Fifth Sunday in Lent (A/RCL)
John 11.1-45
March 12, 2005
Holy Trinity, Manasquan
I’m sure that none of you have children, grandchildren, students or special young friends who have ever commented that school is boring J. I have to confess, though, that someone in our house made the mistake of telling Mrs. Cleary, our church secretary, that history is boring. In response Claire typed up a couple single-spaced pages for the “bored student” about interesting facts of life from the 16th century, to prove that history can be pretty cool after all.

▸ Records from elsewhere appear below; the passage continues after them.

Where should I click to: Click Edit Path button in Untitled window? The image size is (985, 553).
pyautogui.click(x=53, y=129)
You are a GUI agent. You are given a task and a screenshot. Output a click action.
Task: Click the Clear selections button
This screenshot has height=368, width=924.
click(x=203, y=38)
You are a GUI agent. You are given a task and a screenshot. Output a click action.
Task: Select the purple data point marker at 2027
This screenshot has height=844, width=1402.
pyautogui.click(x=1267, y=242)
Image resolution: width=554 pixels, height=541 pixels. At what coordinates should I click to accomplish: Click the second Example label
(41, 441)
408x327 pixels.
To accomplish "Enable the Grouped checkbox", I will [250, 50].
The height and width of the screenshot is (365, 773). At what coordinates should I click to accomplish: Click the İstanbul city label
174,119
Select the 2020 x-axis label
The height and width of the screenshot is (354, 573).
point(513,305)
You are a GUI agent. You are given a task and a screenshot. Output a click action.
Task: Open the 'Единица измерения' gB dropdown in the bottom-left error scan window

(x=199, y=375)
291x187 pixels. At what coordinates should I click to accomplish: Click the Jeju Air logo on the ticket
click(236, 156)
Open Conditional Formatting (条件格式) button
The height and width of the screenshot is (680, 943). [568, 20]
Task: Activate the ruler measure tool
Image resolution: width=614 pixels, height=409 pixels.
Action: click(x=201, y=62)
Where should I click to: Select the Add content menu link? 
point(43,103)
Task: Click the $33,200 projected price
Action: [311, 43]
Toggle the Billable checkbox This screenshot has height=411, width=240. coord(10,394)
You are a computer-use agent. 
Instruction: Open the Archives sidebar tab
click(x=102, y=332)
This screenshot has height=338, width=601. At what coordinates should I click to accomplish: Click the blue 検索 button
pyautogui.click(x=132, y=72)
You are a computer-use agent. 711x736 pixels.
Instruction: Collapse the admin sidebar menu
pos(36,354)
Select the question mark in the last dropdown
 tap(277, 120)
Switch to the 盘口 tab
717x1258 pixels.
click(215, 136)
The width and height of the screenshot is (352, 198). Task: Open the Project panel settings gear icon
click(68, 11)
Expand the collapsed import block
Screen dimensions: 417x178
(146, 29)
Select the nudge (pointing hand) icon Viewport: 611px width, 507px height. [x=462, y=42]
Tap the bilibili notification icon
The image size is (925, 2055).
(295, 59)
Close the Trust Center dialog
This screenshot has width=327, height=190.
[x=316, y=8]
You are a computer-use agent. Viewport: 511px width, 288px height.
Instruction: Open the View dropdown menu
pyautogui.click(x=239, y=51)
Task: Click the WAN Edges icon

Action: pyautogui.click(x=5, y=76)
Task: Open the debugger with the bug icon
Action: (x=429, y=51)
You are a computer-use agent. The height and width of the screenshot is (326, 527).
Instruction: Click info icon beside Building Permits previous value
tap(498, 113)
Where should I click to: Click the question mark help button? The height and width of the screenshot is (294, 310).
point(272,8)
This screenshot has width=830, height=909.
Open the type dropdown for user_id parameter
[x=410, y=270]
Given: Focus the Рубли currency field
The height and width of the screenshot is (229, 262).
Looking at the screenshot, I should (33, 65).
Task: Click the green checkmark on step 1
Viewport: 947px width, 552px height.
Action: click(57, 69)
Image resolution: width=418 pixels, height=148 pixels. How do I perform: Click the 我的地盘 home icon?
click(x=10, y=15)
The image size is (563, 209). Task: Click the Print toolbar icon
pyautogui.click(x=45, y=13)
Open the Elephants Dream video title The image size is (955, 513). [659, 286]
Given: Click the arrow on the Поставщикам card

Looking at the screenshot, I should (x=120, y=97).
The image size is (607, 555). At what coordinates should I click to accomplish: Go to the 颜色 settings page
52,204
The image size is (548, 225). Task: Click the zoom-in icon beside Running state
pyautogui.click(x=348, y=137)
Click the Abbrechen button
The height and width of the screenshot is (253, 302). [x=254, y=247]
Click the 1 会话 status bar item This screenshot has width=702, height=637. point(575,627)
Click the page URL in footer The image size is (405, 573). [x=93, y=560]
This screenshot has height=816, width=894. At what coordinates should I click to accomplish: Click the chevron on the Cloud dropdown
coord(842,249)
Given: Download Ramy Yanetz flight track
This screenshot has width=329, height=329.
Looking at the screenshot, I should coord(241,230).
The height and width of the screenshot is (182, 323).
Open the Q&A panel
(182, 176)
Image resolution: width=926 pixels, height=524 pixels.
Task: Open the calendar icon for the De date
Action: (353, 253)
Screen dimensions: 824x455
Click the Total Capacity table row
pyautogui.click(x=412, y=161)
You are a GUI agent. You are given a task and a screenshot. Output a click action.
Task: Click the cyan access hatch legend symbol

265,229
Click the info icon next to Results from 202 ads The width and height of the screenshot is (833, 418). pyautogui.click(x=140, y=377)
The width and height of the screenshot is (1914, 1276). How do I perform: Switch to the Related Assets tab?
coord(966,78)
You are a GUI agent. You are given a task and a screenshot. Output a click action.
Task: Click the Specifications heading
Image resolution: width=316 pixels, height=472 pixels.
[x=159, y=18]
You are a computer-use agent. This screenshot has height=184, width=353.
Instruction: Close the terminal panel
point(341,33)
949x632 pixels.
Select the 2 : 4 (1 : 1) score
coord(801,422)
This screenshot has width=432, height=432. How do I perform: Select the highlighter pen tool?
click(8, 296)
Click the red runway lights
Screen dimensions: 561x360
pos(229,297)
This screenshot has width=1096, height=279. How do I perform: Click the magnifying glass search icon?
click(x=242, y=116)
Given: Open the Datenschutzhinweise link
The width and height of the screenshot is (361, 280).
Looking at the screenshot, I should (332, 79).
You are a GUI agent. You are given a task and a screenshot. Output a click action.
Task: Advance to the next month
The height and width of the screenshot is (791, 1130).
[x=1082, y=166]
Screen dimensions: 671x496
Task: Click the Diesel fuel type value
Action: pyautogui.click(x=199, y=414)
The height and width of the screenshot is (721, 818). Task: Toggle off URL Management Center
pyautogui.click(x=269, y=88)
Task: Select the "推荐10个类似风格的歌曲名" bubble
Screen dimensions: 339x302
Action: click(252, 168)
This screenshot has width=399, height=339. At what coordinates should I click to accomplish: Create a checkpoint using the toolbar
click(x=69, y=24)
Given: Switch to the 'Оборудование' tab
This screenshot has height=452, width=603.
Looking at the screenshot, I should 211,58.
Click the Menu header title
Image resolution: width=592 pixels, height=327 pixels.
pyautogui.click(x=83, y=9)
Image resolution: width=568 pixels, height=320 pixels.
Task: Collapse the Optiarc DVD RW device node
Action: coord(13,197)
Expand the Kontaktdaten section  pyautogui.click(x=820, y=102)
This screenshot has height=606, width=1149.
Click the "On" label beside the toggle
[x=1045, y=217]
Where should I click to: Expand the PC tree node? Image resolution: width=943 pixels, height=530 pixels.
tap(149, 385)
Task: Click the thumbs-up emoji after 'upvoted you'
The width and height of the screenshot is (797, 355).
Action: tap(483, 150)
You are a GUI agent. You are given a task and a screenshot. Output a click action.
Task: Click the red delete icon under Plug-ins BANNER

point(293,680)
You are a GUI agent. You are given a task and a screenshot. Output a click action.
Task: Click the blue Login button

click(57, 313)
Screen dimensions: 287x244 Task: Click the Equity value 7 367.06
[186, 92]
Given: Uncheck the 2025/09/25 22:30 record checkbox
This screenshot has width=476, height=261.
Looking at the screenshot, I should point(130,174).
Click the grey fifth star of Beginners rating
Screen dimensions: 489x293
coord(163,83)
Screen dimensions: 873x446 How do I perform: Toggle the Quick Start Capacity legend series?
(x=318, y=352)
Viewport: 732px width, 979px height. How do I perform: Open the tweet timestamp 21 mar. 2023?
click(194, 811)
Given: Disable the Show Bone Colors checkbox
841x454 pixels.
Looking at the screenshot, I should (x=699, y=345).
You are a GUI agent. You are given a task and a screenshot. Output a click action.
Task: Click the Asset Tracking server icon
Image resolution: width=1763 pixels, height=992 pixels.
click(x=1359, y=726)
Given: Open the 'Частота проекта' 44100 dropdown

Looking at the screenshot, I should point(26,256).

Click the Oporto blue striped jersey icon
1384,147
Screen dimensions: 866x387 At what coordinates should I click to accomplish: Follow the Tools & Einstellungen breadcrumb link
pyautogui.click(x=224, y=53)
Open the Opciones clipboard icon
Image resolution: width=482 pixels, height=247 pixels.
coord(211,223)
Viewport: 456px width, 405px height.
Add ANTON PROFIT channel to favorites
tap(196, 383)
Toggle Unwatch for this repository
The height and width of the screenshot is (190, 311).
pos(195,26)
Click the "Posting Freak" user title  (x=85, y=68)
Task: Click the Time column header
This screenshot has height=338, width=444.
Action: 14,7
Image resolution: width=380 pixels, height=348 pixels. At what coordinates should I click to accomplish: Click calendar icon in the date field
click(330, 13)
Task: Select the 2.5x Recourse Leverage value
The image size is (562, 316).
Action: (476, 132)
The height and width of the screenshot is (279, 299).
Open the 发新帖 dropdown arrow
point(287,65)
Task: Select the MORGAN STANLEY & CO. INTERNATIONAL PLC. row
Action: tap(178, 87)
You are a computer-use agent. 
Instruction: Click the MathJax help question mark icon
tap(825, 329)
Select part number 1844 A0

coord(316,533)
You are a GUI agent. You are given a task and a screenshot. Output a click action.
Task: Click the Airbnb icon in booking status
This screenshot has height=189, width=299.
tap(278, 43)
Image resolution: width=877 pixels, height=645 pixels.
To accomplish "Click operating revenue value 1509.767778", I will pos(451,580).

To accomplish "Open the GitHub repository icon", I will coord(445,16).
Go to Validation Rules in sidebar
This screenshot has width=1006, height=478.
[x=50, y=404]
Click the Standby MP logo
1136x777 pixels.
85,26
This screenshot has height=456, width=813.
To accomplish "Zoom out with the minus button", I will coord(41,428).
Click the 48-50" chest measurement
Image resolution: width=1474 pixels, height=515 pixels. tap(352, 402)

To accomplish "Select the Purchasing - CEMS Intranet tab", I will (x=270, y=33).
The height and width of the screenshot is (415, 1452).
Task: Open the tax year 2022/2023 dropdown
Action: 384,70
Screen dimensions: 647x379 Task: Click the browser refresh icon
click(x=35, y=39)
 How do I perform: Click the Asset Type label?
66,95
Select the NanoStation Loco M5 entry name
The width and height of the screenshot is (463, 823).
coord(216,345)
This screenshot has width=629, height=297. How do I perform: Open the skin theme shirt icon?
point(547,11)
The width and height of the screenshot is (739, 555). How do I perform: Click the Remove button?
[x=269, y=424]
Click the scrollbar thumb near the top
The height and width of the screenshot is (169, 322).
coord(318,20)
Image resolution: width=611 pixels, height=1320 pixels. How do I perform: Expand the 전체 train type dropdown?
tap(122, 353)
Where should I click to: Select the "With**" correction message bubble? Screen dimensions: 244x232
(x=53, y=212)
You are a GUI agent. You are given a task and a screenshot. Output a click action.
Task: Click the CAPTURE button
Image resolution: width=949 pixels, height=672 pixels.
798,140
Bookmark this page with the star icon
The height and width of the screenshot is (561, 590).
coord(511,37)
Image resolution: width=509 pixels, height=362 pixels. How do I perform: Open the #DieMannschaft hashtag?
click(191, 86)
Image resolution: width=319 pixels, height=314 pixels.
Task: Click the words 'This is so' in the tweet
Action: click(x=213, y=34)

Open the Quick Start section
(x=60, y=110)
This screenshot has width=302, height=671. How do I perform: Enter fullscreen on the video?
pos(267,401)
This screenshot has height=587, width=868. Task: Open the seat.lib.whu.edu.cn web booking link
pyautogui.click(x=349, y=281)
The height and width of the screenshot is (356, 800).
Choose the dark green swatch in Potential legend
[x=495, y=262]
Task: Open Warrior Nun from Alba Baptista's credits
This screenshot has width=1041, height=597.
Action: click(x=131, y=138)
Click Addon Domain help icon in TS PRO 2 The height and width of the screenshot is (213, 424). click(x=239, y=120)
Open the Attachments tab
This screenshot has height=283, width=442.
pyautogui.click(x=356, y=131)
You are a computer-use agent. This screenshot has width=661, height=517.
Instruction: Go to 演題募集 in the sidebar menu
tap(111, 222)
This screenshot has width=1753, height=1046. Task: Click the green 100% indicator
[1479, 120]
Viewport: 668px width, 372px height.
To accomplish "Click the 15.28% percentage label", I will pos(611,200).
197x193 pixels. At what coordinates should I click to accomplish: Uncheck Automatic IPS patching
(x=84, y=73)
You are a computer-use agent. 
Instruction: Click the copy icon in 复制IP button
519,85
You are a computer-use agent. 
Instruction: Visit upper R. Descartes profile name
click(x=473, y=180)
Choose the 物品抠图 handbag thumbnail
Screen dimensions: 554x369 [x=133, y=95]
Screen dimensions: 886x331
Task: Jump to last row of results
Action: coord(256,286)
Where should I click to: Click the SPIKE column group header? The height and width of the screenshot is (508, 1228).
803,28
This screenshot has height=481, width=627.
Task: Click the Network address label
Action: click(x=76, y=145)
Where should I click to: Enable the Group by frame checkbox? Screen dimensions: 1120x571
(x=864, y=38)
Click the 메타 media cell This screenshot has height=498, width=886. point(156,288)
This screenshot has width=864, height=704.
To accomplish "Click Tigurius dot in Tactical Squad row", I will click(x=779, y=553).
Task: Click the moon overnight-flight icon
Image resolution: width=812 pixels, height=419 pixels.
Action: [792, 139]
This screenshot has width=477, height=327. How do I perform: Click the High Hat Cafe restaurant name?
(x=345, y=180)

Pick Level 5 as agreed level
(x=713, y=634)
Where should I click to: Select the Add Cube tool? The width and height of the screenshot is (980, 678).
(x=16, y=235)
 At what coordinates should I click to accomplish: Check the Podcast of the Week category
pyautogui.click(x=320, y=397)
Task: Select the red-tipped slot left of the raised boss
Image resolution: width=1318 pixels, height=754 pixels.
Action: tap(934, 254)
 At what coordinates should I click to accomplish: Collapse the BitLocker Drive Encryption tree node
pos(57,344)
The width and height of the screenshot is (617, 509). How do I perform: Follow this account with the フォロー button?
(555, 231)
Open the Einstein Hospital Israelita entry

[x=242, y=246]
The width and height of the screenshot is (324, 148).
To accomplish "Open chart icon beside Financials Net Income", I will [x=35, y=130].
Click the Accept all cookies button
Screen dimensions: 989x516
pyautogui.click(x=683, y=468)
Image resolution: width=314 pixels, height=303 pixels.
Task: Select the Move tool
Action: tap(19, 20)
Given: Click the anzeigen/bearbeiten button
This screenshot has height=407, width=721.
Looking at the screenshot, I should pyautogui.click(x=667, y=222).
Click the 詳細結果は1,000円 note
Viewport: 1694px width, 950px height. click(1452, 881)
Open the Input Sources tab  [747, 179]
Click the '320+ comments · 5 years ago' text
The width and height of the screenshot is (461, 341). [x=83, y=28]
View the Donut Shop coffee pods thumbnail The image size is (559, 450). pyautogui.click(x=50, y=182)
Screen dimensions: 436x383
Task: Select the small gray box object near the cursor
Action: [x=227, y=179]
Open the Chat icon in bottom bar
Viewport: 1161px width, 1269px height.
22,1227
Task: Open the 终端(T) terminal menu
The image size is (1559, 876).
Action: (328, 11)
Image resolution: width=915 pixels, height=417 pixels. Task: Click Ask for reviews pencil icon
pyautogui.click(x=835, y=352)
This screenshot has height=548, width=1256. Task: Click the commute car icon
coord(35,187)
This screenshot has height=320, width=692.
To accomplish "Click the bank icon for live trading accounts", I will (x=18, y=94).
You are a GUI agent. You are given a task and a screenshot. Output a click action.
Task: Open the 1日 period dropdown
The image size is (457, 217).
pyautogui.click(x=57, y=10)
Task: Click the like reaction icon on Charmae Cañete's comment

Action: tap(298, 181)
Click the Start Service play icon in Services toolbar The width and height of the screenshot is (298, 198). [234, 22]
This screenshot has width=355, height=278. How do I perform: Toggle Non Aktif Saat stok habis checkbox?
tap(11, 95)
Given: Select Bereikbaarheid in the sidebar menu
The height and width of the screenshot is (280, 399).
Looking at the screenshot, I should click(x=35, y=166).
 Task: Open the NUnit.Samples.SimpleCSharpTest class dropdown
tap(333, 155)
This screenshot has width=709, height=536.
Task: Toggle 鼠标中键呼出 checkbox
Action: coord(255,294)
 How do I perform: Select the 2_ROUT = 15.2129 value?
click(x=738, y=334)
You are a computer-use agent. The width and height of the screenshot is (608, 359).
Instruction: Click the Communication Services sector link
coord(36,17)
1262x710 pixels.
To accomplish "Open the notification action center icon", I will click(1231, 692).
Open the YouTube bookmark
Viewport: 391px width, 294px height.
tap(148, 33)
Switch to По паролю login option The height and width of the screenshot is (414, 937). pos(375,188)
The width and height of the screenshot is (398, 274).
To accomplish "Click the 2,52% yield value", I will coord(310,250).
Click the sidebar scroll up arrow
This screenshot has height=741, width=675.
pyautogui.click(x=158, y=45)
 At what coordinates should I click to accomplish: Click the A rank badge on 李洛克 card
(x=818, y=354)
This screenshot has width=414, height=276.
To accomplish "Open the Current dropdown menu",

One little known fact she passed along is that they used to reuse coffins in the 1500’s. After someone had been in one long enough that only bones were left behind, they removed the remains of the previous occupant, placed the bones in an ossuary (a fancy name for a box for bones), and interred someone new in the coffin. That’s not the creepiest part of the process, though. What’s really amazing and awful is the discovery that 17% of the coffins they dug up had scratch marks from fingernails on the inside of the lid.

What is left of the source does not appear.